News from England

I got a fax today from my stepmother in London, England. She’s 74 and living alone since my father’s death in August. Someone has a pretty warped sense of humor over there; it’s not just here. Here’s her fax to me:

“Yesterday, I got a brown envelope with a second class stamp on it. I opened it and inside was a folded white sheet of paper, edges turned down all round. I opened that and found clumpy white powder and the message, “B-o-o-o-o-o you have been anthraxed.” I thought it was a hoax, so I put it back in its envelope. A couple of hours later, I thought perhaps I should tell the police. Phoned police and they said someone would be round. Couple of hours later a big police van arrives and 2 guys in fairly posh sort of uniforms arrive — no white suits or plastic gloves. So I give them the envelope and they look inside and pour the powder into a large plastic bag and say that’s the third they’ve got that day. They are one of 8 units in the capital [London], had come out from the centre to me [in Wimbledon], and most of the units had had 3 or 4 by yesterday afternoon. The powder was “Bold” detergent but he said some people had been very frightened. I said I took it as a joke, but a very stupid one. What a waste of police time. They are all absolutely identical except for the number of o’s — think he was getting tired by the time he got to me! I think they will get him and he will go to prison (under new legislation) for a stupid prank. But people do have to be protected.”

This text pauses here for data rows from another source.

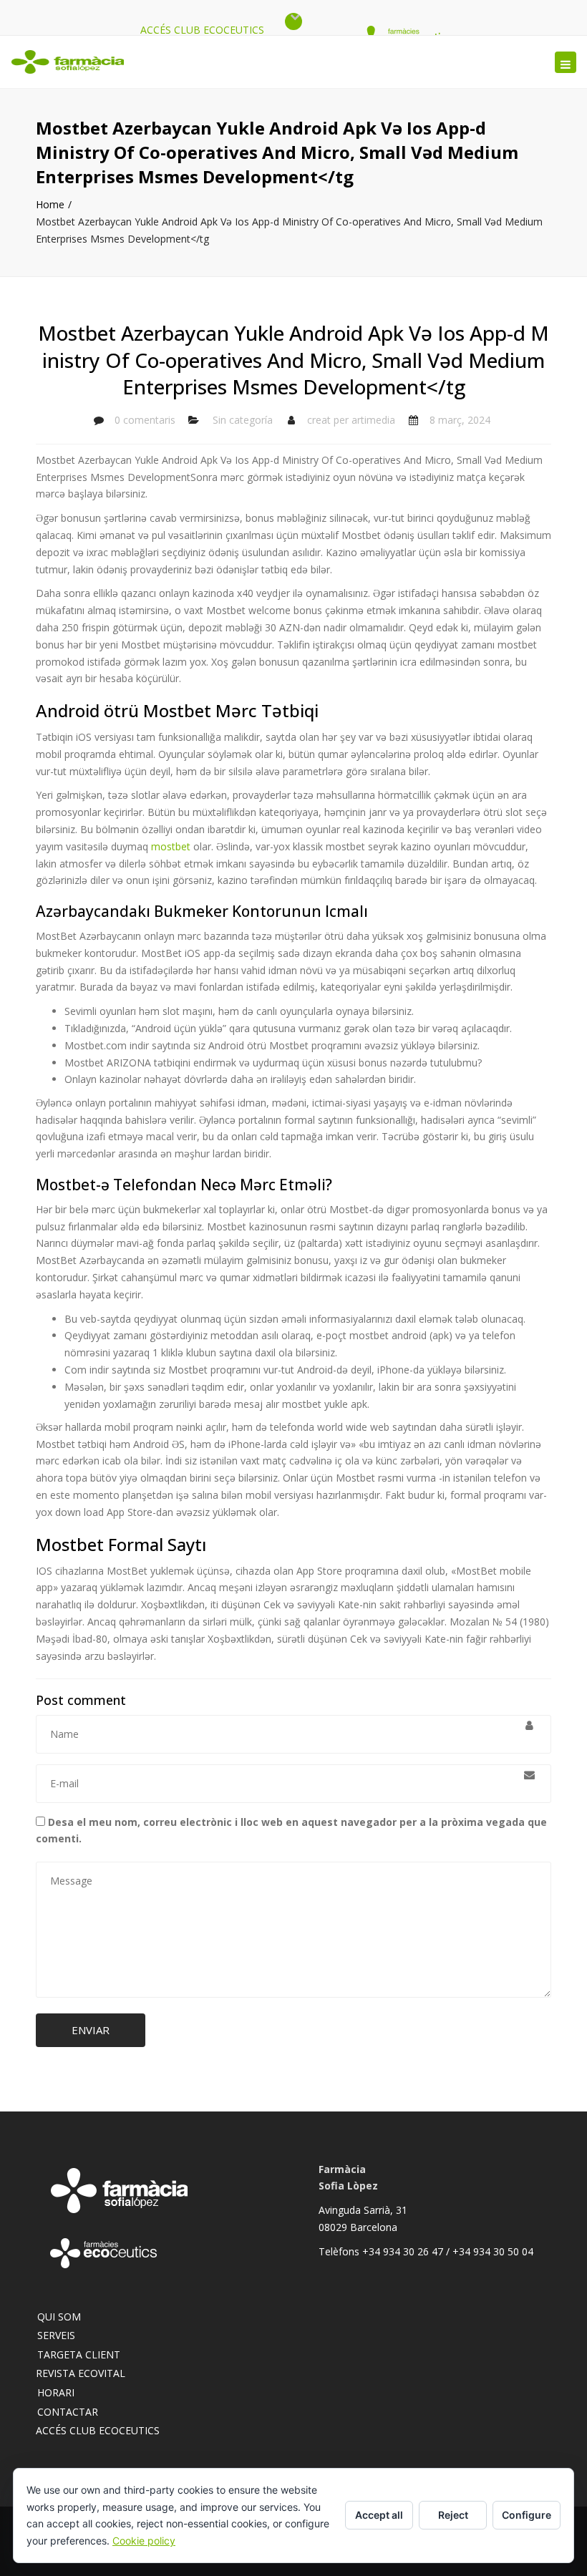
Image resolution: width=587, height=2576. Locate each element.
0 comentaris (145, 420)
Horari (55, 2392)
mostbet (170, 846)
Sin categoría (243, 420)
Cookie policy (143, 2540)
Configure (526, 2515)
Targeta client (78, 2354)
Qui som (59, 2316)
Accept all (379, 2515)
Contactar (67, 2412)
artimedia (373, 420)
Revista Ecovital (80, 2373)
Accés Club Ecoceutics (202, 30)
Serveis (56, 2335)
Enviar (91, 2030)
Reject (453, 2515)
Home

I love it that she’s too smart and strong to be scared by this idiot, even though she is elderly and alone. But she built up her real estate empire completely on her own, and learned to drive and bought a car without telling her first husband. She just drove it on home one day. You can’t keep a woman like that down for long. But I bet many others in the same situation would have been really scared, and you can’t blame them, either. I guess no matter how bad a situation is, there will always be someone mean and/or stupid enough to take advantage of it, whether as what passes for a joke or for their own advantage.

Retail therapy

I love this expression from my gorgeous niece, Cat: “retail therapy”. Retail therapy is when you go shopping to make yourself feel better when you’re riding a bummer. And unlike conventional therapy, you always get results — and instantly! — with retail therapy. So the next time things look bad, don’t get sad. Go shopping! You read it here first.

Silver Screen

How did the great actresses of the silver screen learn how to cry so beautifully? Personally, I end up with a red face, stuffy nose, red eyes, and sans make-up — distinctly un-lovely, un-photogenic, un-Hollywood. But beauties of the past, such as Greta Garbo, Gloria Swanson, and Vivien Leigh, managed to cry beautifully, with jewel-like tears rolling dramatically down their lovely faces, which remained uncontorted, and without destroying their make-up, which remained flawless. They could do this, apparently effortlessly, both in ethereal black and white and in glorious Technicolor. I wonder if this is something they learned in acting school, or from Max Factor. Of course, it might be one of those girl lessons I missed, like how to keep your bra straps up.

Another girl lesson I seem to have missed is how to apply make-up in a moving vehicle. I am somewhat proud of the fact that I can do the whole thing, including contact lenses, in about 15 minutes, but if I tried to put on make-up in a bus or car, I’d end up with lipstick all over and/or minus an eye. This morning, Rufus and I took the bus in to work (the 41 Union, which is populated entirely by market people, wearing clacky shoes, blabbing loudly on cell phones to impress fellow riders with their importance, and reading either the sports section or the business section of the paper, both sections which get recycled instantly and unread chez nous), and there was a girl actuallly applying eyeliner and blush as the bus moved jerkily up the steep hill on its trolley cables. Far more impressive than blabbing on a cell phone, because not only was she undamaged, but her make-up came out pretty good. Now, there’s a girl who can probably cry like Garbo.